### [Selected passage]
The Benefits of Choosing Zixi Pull or RIST, and Using Entitlements
While MediaConnect allows you to create multiple outputs and push UDP directly to other MediaConnect accounts using a public IP address, there are benefits of using other methods as well. This includes using entitlements, and, newly supported in MediaConnect, Reliable Internet Stream Transport (RIST) and the Zixi pull protocol.
Zixi Push
When pushing a flow to a receiving IP address with Zixi, you’re able to configure the maximum latency allowed. For ultra-low latency workflows, this becomes a critical component for the handoff. For example, we have tested 100 ms latency between two AWS accounts in the same region without experiencing dropouts in the video. Keep in mind that since this is a UDP push, if the MediaConnect flow that you are pushing to is in a “Standby” state, the primary account still accrues charges, as the push is still technically occurring blindly because it is stateless.
Zixi Pull
This option is great for three reasons. First, when you aren’t pulling the feed, you aren’t being billed for the data since there isn’t any video flowing. Second, you can have your receiver behind a firewall without a public IP address, which is key for security reasons and because it limits the amount of IT resources needed to set up a new workflow. Lastly, Zixi protocol is supported widely among IRD (Integrated Receiver/Decoder) providers, which means many off-the-shelf devices can pull the feed down directly from a MediaConnect flow with no additional setup.
RIST
RIST was specifically designed to support content traversing an unmanaged network — like the public internet — by a group of broadcast experts with the intent of becoming an accepted RFC standard. This benefits hardware manufacturers and end-users as the format can be published and a unified version can be adopted without the fear of additional licensing requirements or patent concerns. RIST support was recently added to MediaConnect, and is perfect for sending streams back to devices on-premises that support it.
Entitlements in MediaConnect
Entitlements using MediaConnect are always handed off in the same region. This means you only pay for transfer at $.01 per GB to deliver your content to your customers. If a subscriber to a flow needs to long-haul the feed across the world, their account is billed for that portion. This makes estimating costs much easier and more straightforward for both parties.

### [Material provided]
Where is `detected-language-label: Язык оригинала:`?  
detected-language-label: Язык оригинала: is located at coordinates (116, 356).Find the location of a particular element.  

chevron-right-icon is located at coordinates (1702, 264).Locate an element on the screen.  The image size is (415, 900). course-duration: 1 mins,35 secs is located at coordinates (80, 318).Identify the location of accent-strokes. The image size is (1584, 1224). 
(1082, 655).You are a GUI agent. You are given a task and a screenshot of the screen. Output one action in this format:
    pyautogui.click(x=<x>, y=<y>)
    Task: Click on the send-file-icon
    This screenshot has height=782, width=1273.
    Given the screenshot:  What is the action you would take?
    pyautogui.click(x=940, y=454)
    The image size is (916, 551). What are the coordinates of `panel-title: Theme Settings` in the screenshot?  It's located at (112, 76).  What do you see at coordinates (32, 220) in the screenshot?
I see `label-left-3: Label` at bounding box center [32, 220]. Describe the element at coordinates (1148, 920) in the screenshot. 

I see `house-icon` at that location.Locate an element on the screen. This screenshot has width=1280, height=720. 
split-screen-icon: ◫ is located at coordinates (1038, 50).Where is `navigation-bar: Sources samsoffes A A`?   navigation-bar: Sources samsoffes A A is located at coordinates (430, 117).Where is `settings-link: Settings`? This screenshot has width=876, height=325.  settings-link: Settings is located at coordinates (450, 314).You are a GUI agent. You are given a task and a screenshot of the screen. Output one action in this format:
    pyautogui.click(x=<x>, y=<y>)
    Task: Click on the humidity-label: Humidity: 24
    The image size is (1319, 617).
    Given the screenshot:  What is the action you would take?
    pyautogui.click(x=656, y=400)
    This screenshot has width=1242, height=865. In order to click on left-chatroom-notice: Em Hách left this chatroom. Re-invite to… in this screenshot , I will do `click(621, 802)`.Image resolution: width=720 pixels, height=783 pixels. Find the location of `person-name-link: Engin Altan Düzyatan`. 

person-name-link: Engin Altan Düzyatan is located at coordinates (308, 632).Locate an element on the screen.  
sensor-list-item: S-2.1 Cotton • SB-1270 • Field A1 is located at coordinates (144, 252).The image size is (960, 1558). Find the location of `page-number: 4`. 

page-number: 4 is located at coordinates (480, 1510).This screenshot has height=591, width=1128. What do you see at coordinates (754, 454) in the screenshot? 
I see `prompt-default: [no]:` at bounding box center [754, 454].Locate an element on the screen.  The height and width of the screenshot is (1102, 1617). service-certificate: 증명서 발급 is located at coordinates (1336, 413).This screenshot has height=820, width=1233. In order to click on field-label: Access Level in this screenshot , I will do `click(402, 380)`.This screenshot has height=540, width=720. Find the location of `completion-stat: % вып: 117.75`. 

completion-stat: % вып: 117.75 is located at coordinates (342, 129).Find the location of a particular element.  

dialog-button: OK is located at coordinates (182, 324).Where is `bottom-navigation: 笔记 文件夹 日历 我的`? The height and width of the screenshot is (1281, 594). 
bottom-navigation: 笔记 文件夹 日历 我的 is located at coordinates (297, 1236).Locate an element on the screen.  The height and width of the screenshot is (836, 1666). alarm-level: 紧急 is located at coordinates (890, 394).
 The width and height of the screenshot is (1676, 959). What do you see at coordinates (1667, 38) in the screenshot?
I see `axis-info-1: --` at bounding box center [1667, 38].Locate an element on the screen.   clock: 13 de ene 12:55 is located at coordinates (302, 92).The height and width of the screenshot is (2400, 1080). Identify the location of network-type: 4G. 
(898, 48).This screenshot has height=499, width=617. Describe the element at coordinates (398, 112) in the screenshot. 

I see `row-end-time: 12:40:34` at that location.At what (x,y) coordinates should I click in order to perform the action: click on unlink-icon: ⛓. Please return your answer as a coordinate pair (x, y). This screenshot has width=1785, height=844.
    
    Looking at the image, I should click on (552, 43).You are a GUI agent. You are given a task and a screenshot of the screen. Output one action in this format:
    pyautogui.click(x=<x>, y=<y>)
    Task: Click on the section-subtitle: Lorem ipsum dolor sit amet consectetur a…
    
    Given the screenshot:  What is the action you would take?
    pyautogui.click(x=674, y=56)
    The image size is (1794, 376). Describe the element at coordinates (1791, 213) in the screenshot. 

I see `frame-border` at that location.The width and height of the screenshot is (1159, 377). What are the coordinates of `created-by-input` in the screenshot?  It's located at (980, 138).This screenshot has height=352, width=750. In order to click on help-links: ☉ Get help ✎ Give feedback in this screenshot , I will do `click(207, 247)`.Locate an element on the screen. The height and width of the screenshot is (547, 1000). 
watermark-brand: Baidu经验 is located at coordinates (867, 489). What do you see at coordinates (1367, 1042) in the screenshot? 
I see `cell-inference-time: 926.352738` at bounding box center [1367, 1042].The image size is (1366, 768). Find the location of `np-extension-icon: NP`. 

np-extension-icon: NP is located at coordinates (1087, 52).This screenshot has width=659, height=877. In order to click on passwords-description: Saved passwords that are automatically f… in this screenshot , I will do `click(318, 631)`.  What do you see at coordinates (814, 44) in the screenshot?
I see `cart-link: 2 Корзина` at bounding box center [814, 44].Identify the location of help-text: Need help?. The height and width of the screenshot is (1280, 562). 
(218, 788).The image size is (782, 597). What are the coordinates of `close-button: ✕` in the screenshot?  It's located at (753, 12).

### [Problem to solve]
Write out the MediaConnect text word for word, from "The Benefits of" up to and including "Zixi pull protocol.".

### [Your response]
The Benefits of Choosing Zixi Pull or RIST, and Using Entitlements
While MediaConnect allows you to create multiple outputs and push UDP directly to other MediaConnect accounts using a public IP address, there are benefits of using other methods as well. This includes using entitlements, and, newly supported in MediaConnect, Reliable Internet Stream Transport (RIST) and the Zixi pull protocol.